Top of DATA IN THIS EXERCISE

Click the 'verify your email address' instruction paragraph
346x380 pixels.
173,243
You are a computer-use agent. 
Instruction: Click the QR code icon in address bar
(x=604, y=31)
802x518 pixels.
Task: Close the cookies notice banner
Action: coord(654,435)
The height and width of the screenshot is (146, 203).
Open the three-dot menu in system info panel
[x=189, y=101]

Bottom of DATA IN THIS EXERCISE
Top of DATA IN THIS EXERCISE

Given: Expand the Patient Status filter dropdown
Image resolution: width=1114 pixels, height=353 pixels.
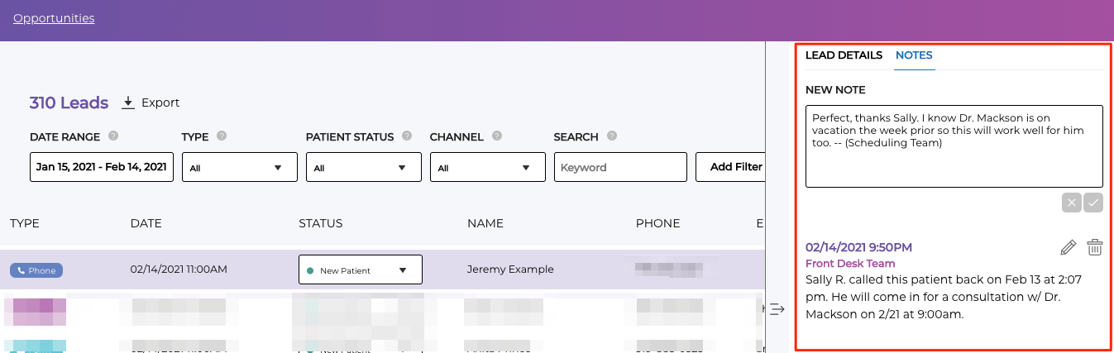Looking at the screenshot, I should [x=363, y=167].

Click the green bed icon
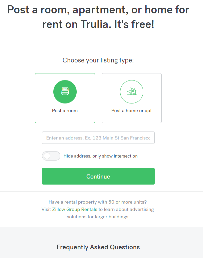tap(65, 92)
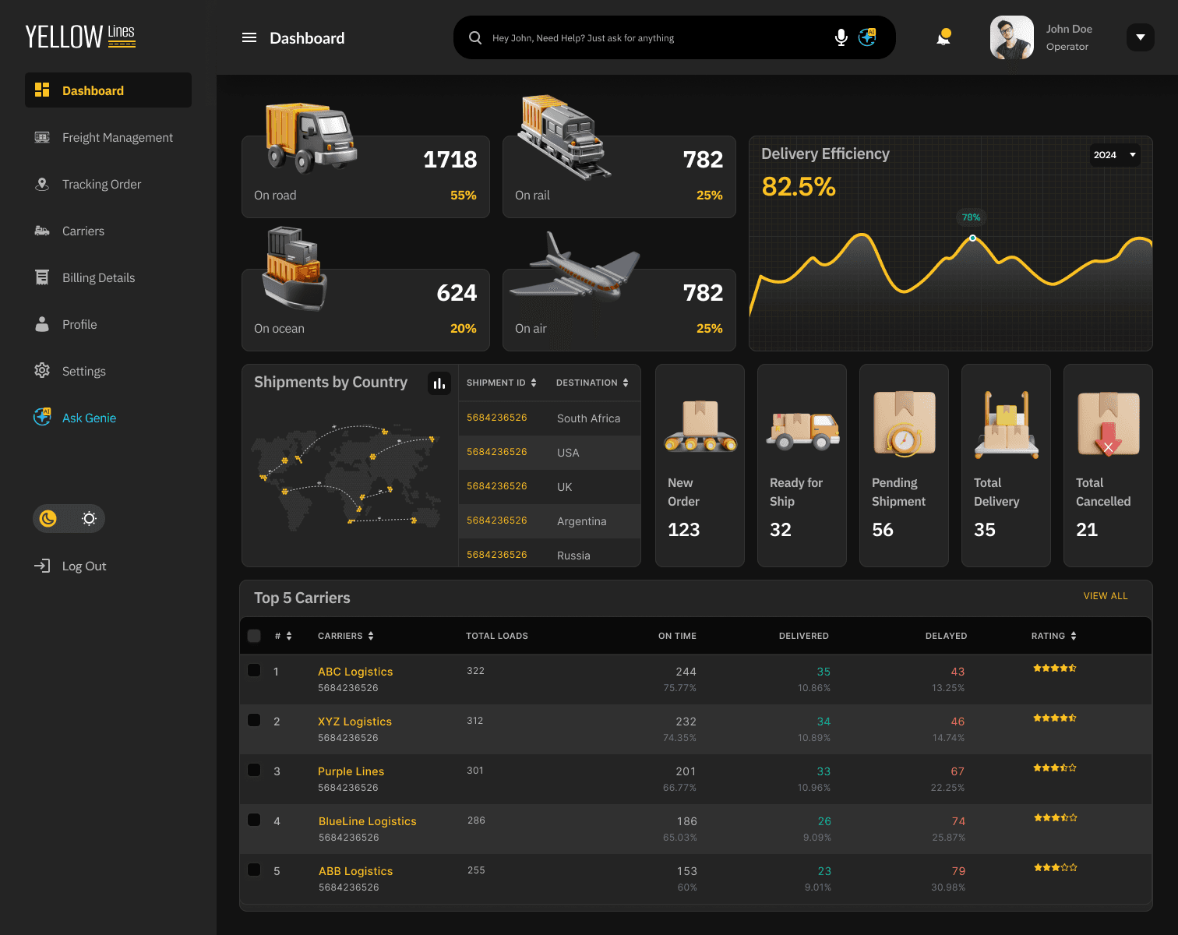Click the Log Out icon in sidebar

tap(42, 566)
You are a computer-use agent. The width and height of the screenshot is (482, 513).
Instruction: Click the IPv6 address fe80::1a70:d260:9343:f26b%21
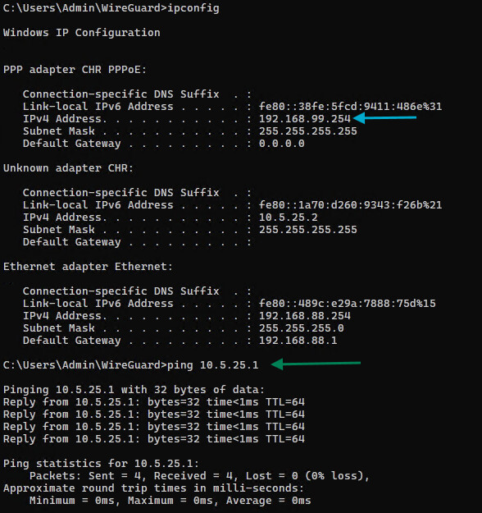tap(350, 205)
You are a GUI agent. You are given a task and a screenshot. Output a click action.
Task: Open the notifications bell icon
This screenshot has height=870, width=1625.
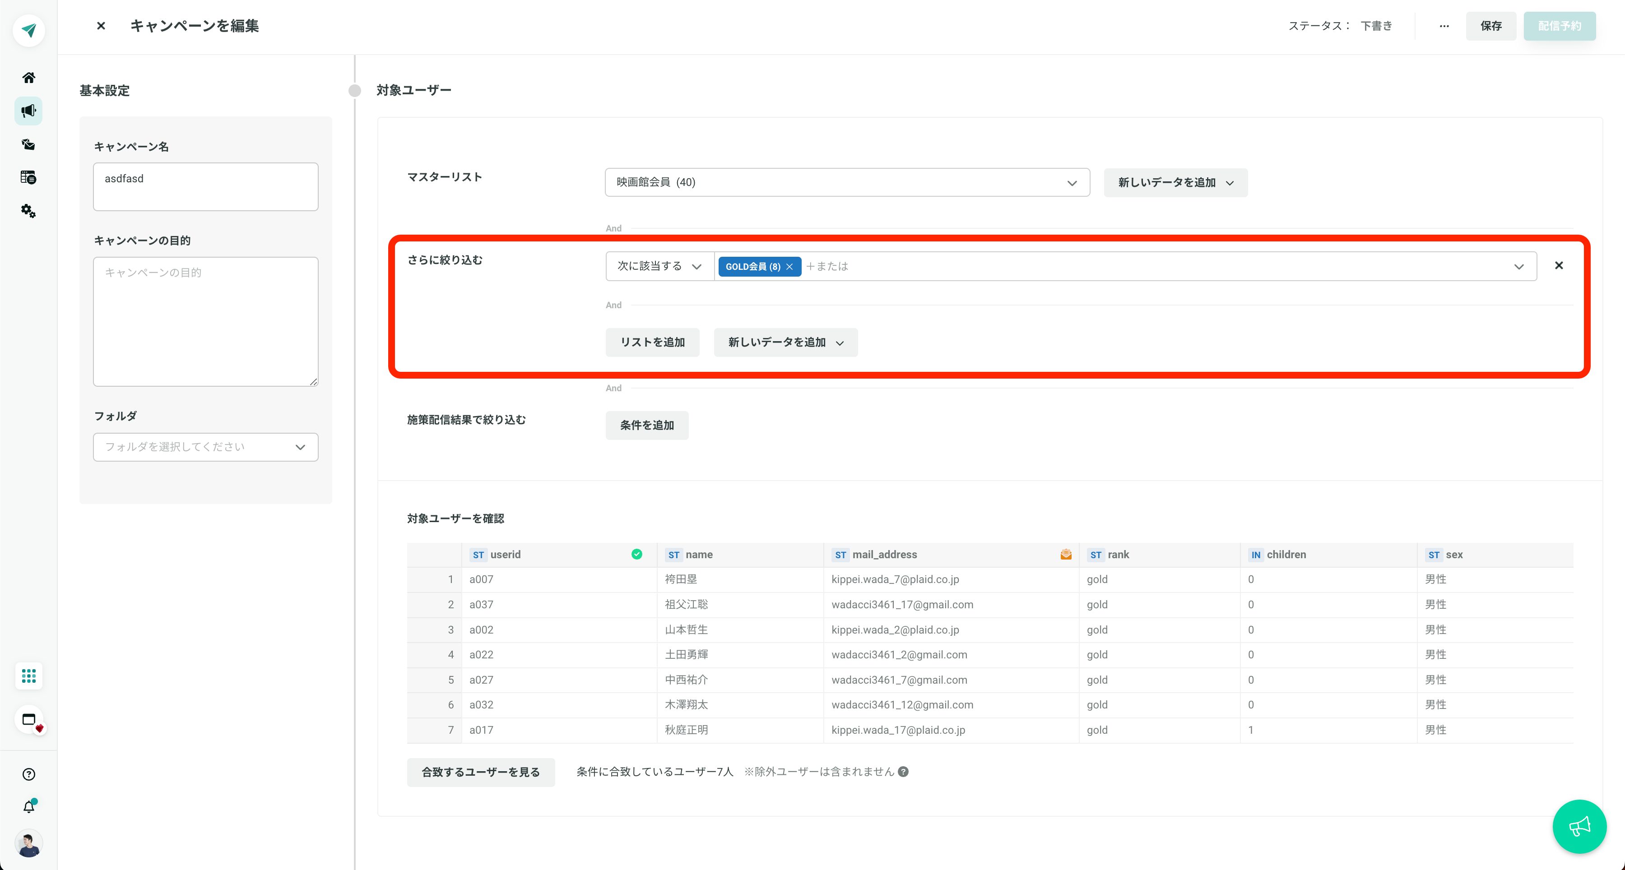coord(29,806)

Bottom of DATA IN THIS EXERCISE

-- WORK REQUIRED --
From the records above, extract the lines from the one holding "Image resolution: width=1114" through the one holding "You are a computer-use agent. The", word for word; omit the pictures.

-- OUTPUT OF THE TASK --
Image resolution: width=1114 pixels, height=353 pixels.
Looking at the screenshot, I should [x=363, y=167].

Click the green bed icon
tap(65, 92)
Click the Log Out icon in sidebar

tap(42, 566)
You are a computer-use agent. The width and height of the screenshot is (482, 513).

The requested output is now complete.